Exercise aim: Can you render the records as a Markdown table with columns "Row" and "Line", numbering each line, starting with the line containing "Screen dimensions: 1426x840" and going on through the line containing "[x=726, y=35]"? Omit any blank lines and leave the pictures out.

Dataset content:

----------

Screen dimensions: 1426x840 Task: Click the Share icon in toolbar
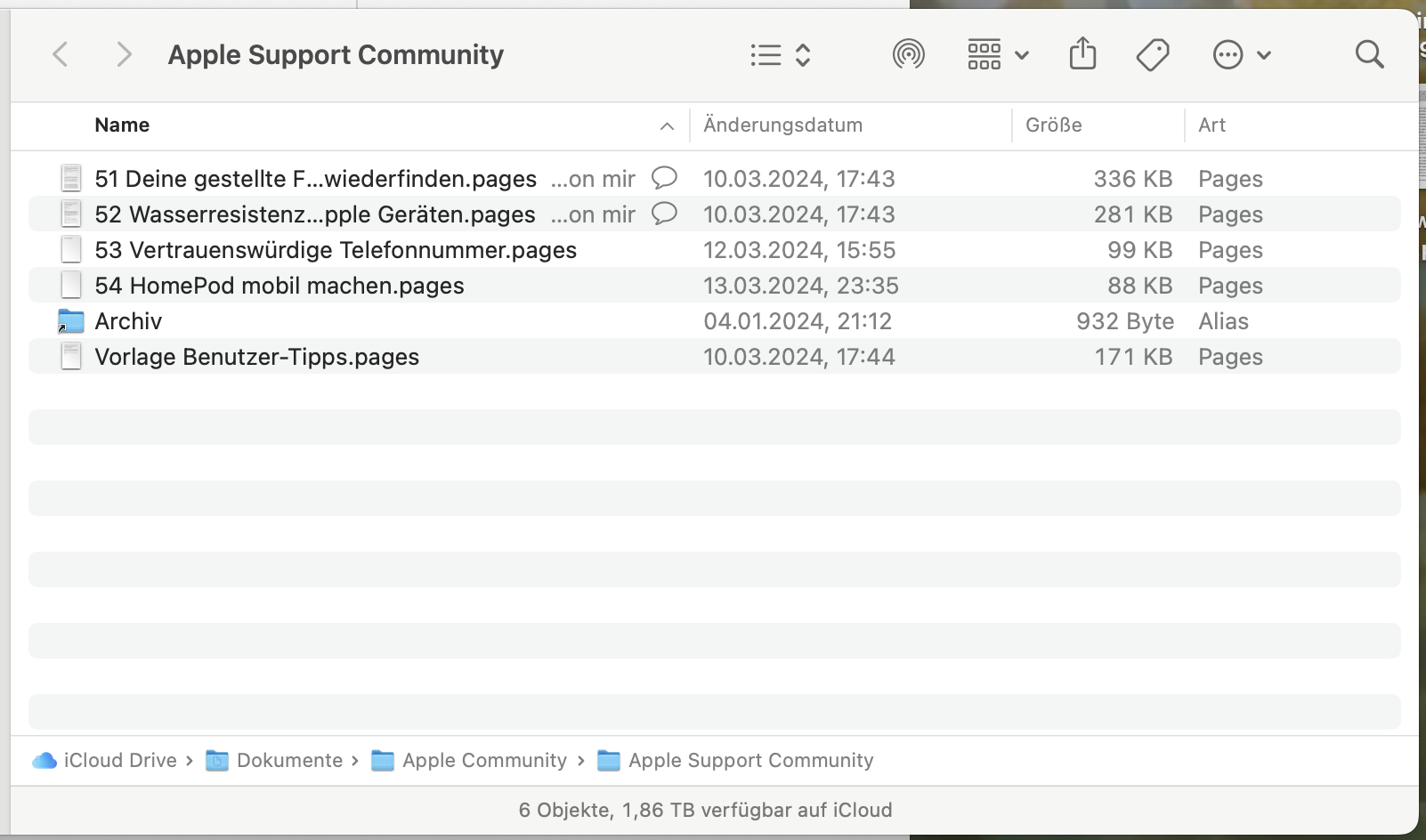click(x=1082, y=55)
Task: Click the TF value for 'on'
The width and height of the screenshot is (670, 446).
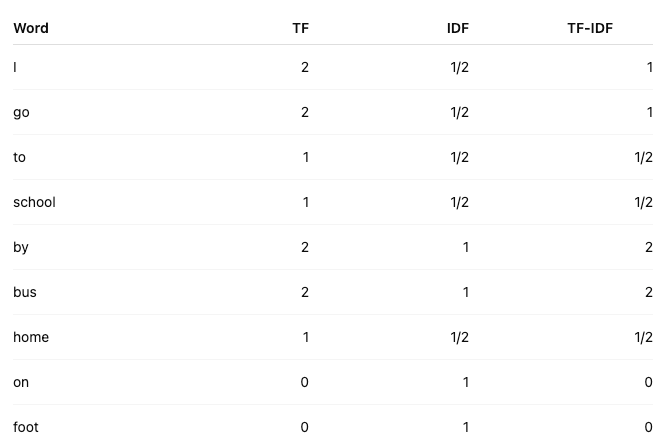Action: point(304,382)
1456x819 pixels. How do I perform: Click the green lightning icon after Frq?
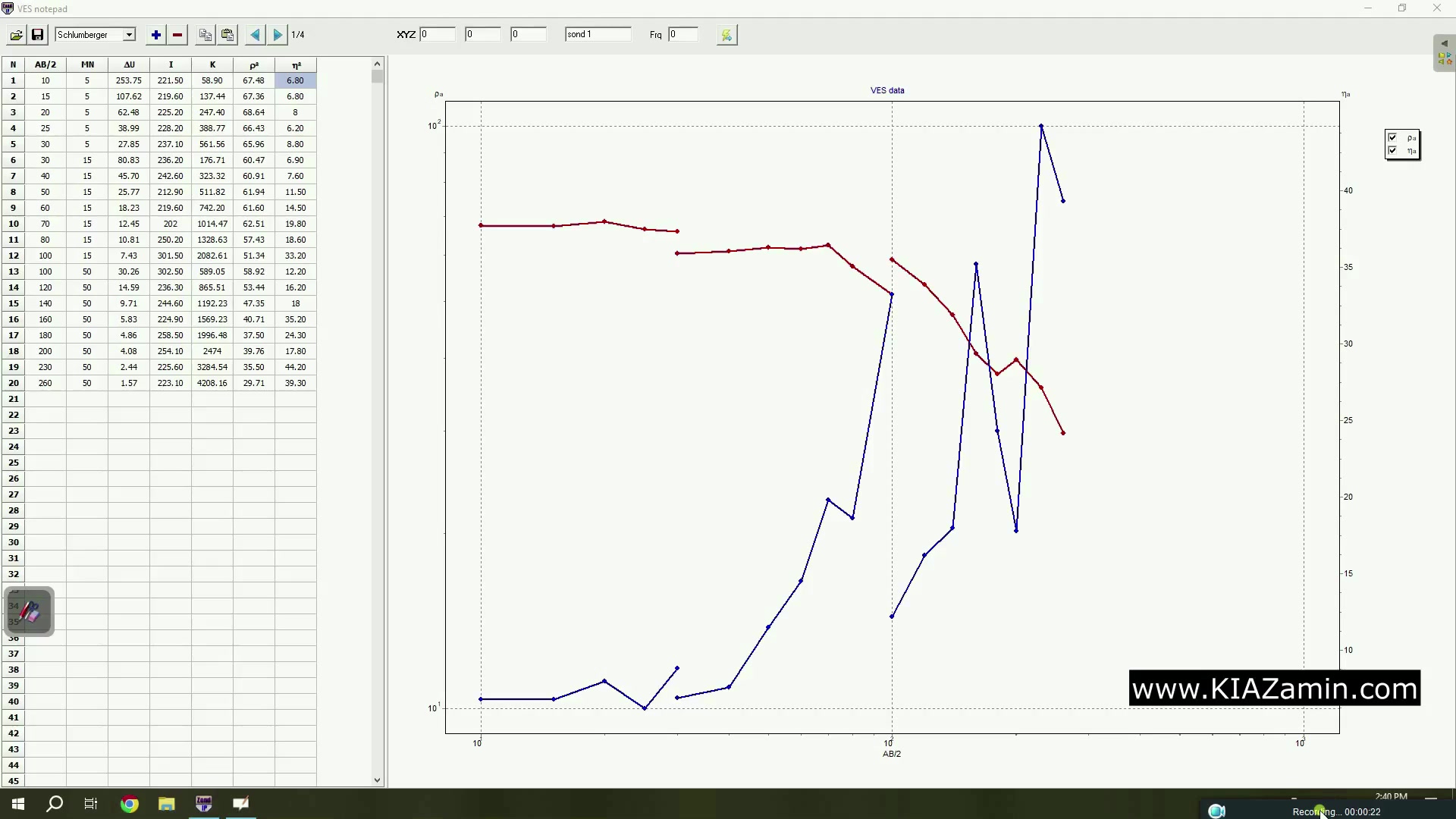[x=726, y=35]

----------

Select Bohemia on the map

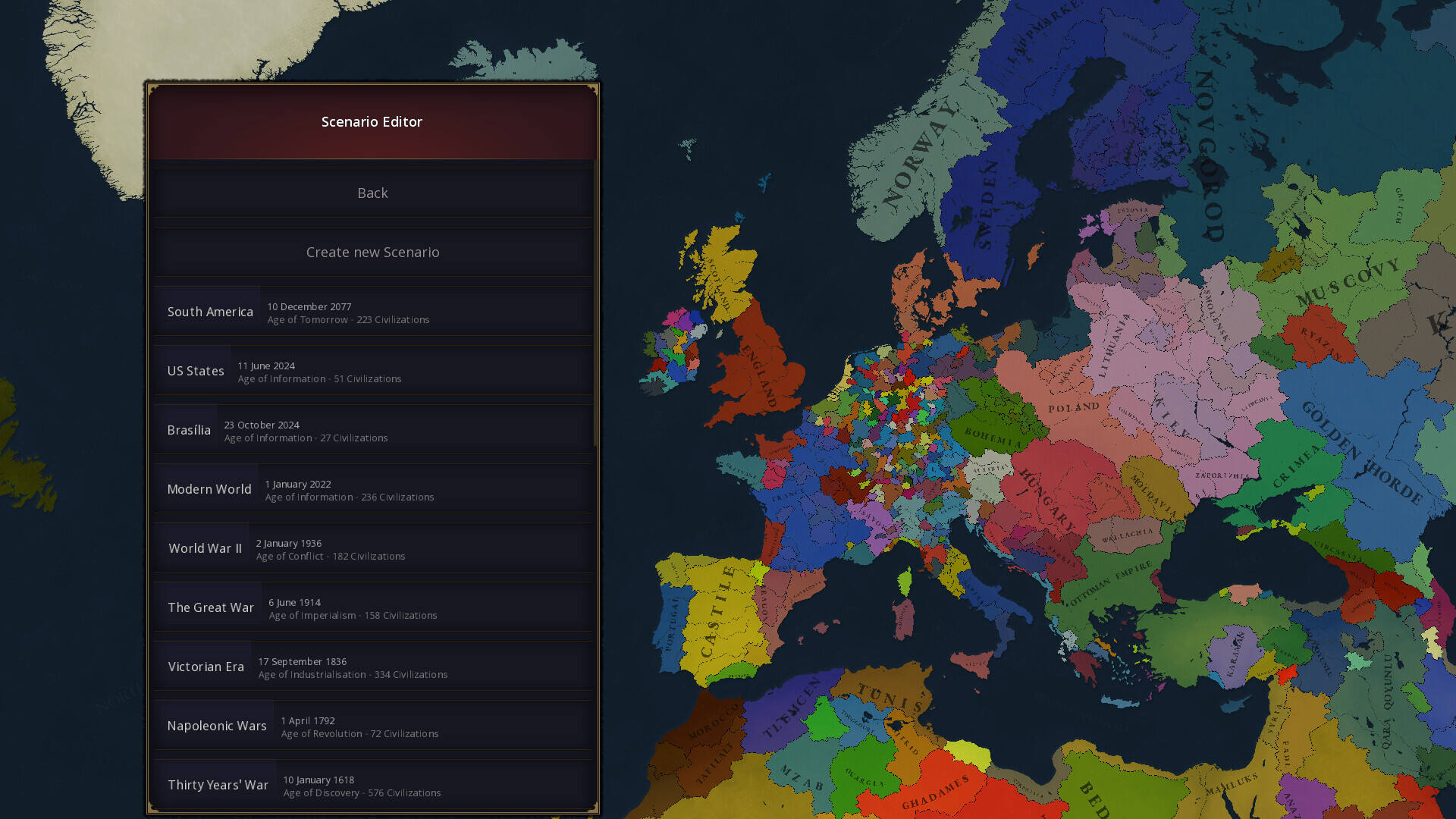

----------

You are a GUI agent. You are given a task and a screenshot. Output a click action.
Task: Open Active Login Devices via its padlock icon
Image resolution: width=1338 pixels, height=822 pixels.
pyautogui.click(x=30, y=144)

----------

Response to this task:
| Row | Line |
|---|---|
| 1 | Screen dimensions: 1426x840 Task: Click the Share icon in toolbar |
| 2 | click(x=1082, y=55) |
| 3 | Task: Click the TF value for 'on' |
| 4 | The width and height of the screenshot is (670, 446). |
| 5 | Action: point(304,382) |
| 6 | 1456x819 pixels. How do I perform: Click the green lightning icon after Frq? |
| 7 | [x=726, y=35] |